Brasil é maior que currículos de Lula e FHC, diz Marina

A presidenciável do PV, senadora Marina Silva (AC), voltou a defender hoje políticas adotadas pelo PSDB e pelo PT à frente do Palácio do Planalto e reafirmou que os partidos deveriam encontrar um "ponto de contato". Em entrevista ao "Jornal da Gazeta", veiculado pela TV Gazeta, a pré-candidata se comprometeu a dar continuidade às conquistas dos governos anteriores e criticou a estratégia do presidente Luiz Inácio Lula da Silva de polarizar as eleições deste ano em uma disputa entre PT e PSDB.

iG São Paulo |

A presidenciável do PV, senadora Marina Silva (AC), voltou a defender hoje políticas adotadas pelo PSDB e pelo PT à frente do Palácio do Planalto e reafirmou que os partidos deveriam encontrar um "ponto de contato". Em entrevista ao "Jornal da Gazeta", veiculado pela TV Gazeta, a pré-candidata se comprometeu a dar continuidade às conquistas dos governos anteriores e criticou a estratégia do presidente Luiz Inácio Lula da Silva de polarizar as eleições deste ano em uma disputa entre PT e PSDB.

"O Brasil é maior do que o currículo do Fernando Henrique Cardoso e do Lula. É muito mais do que um confronto entre passado e futuro", defendeu a presidenciável. "Temos de dar continuidade às coisas boas. Continuidade aos avanços sociais do governo Lula, como ele deu continuidade ao Plano Real, do presidente FHC", acrescentou.

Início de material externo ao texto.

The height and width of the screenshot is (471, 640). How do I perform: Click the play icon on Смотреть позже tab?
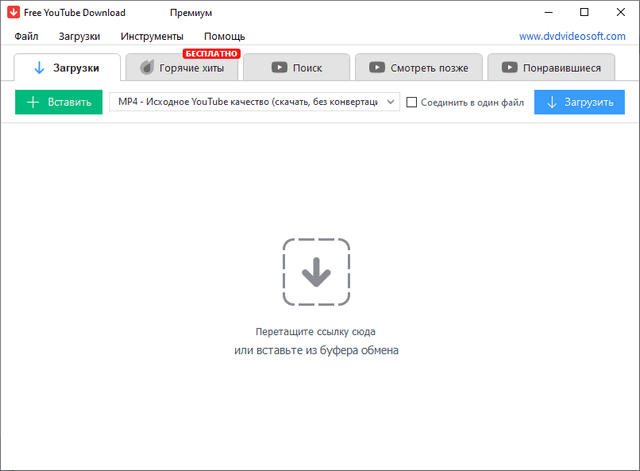[x=377, y=68]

Marina se considerou uma pré-candidata "madura" e salientou que é necessário "saber se colocar numa posição que não seja nem vaidosa nem rancorosa". "É importante preservar o que fez de bom os governos anteriores."

De acordo com a senadora, os eleitores saberão reconhecer os candidatos que têm novas propostas e não vão querer repetir "mais do mesmo". A pré-candidata do PV defendeu que se acabe com a "visão patrimonialista" no Brasil, combatendo a ideia de que quem fez um bom governo "vai transferir como sagrado os votos para outro candidato". "A história já mostrou que não é assim. As pessoas vão reconhecer quem quer agregar as conquistas, mas olhando para o futuro", ressaltou.

Marina criticou a tentativa do presidente Lula de transformar em plebiscito o debate eleitoral, o que, de acordo com ela, torna o processo eleitoral em "máquina que busca o poder pelo poder". Por conta da polarização da disputa entre PT e PSDB, segundo ela, as legendas buscam formar alianças com os partidos que ofereçam "cargos e tempo televisivo", sem levar em conta as propostas. "Defendo que os dois partidos tenham um ponto de contato", afirmou a senadora. "Essa polarização obrigou o PSDB a se unir ao DEM e o PT a fazer acordo com o PMDB", criticou.

Questionada, Marina criticou a saída do deputado federal Ciro Gomes (PSB-CE) da corrida presidencial. De acordo com a senadora, foi feita uma "força-tarefa" para tirar o parlamentar da disputa, o que prejudicou a democracia e o leque de candidatos. "O partido dele, que deveria dar sustentação à sua candidatura, não teve capacidade de compreender que lealdade não significa aderir (a alianças) de qualquer forma", criticou. A presidenciável disse que ainda não conversou com Ciro depois do anúncio do PSB, mas que pretende fazê-lo em um futuro próximo.